By Jayesh Gulani
Introduction to FLUX.1
FLUX.1, launched in August 2024 by Black Forest Labs, represents a significant advancement in the field of generative deep learning. This innovative model is designed to push the boundaries of creativity, efficiency, and diversity in media generation, particularly focusing on images and videos. With a mission to develop state-of-the-art generative models, FLUX.1 leverages advanced architectures such as flow matching and Denoising Image Transformer (DIT), similar to the technologies employed in Stable Diffusion 3 (SD3).
Key Features and Innovations
FLUX.1 is built on a robust foundation of 12 billion parameters, allowing it to deliver exceptional image fidelity and controllability. This model excels in generating high-quality images that cater to a wide range of applications, from artistic creations to detailed photorealistic outputs. The architecture combines the strengths of transformer models and diffusion techniques, enabling FLUX.1 to outperform its predecessors, including SDXL and SD1.5, in terms of image quality and prompt adherence.
Variants of FLUX.1
FLUX.1 comes in three distinct variants, each designed for different use cases:
FLUX.1 [Pro]
Performance: This is the flagship model, offering state-of-the-art performance with exceptional image quality, detail, and diversity.
Access: Available exclusively via API, making it suitable for commercial applications.
System Requirements: High system requirements, not suitable for consumer hardware.
FLUX.1 [Dev]
Purpose: A distilled version intended for non-commercial use, ideal for research and development.
Features: Provides similar quality and prompt adherence as the Pro version but is more efficient and can run on consumer hardware.
Availability: Open-weight model, downloadable for local use.
FLUX.1 [Schnell]
Speed: Optimized for fast image generation, making it suitable for local development and personal projects.
Performance: While it sacrifices some image fidelity for speed, it is designed for quick outputs.
License: Released under the Apache 2.0 license, allowing for broader usage.
Each variant caters to specific needs, from high-performance commercial applications to efficient local development and rapid prototyping.
Fine-Tuning FLUX.1 on Astria.ai: Step-by-Step Guide
Fine-tuning FLUX.1 on Astria is easy: you just need a handful of images to get started.
Generate Your API Key
Before you can start fine-tuning FLUX.1, you'll need to generate an API key on Astria.ai.

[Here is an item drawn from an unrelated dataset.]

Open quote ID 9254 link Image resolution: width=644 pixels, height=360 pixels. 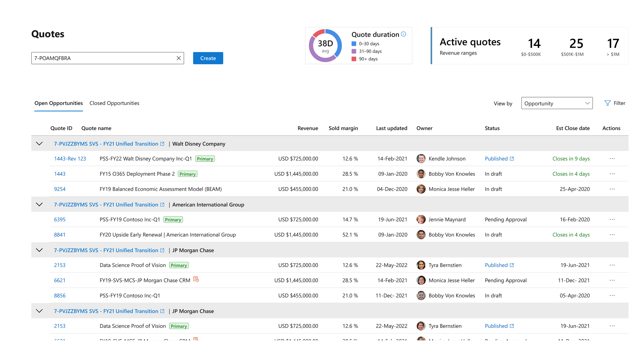point(60,189)
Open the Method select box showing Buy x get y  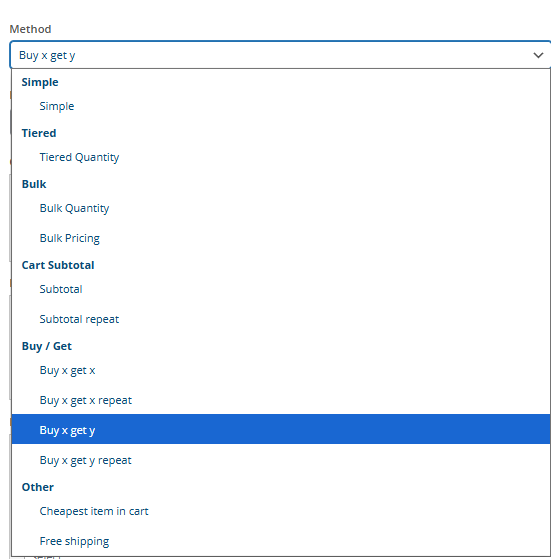pyautogui.click(x=280, y=55)
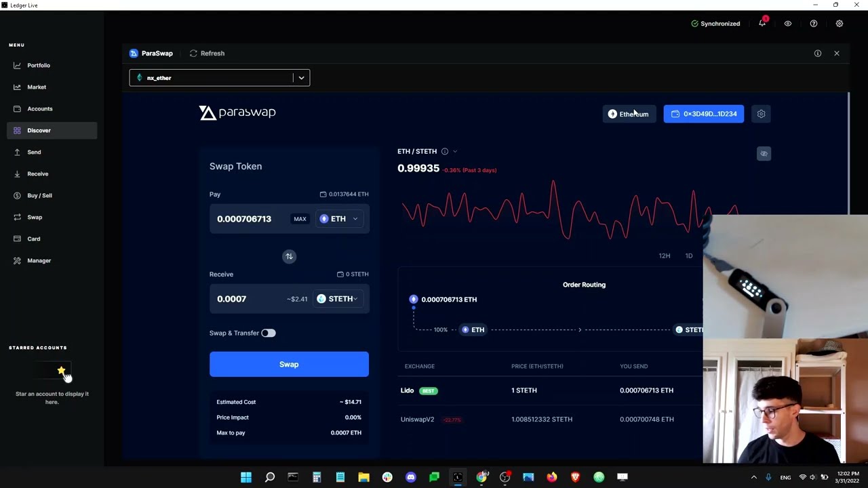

Here's how:
1. Login to Astria.ai: Visit Astria.ai and log in using your Gmail ID.
2. Access the API section: Once logged in, navigate to the API section of your account.
3. Generate the API Key: Click on the 'Generate API Key' button. This will create your unique API key, which you can use for all API requests.
4. $20 Free Credits: Upon generating your API key, you'll receive $20 in credits. These credits can be used to create fine-tunes and generate images using FLUX.1.
Guide to Fine-Tuning Human Faces
Here, we'll walk you through fine-tuning FLUX.1 using the API, specifically focusing on creating a model that excels at generating human face images. We'll use images of a woman from the free stock photo website, Pexels, to fine-tune our model.
- Prepare your data: Gather around 8-16 high-resolution images.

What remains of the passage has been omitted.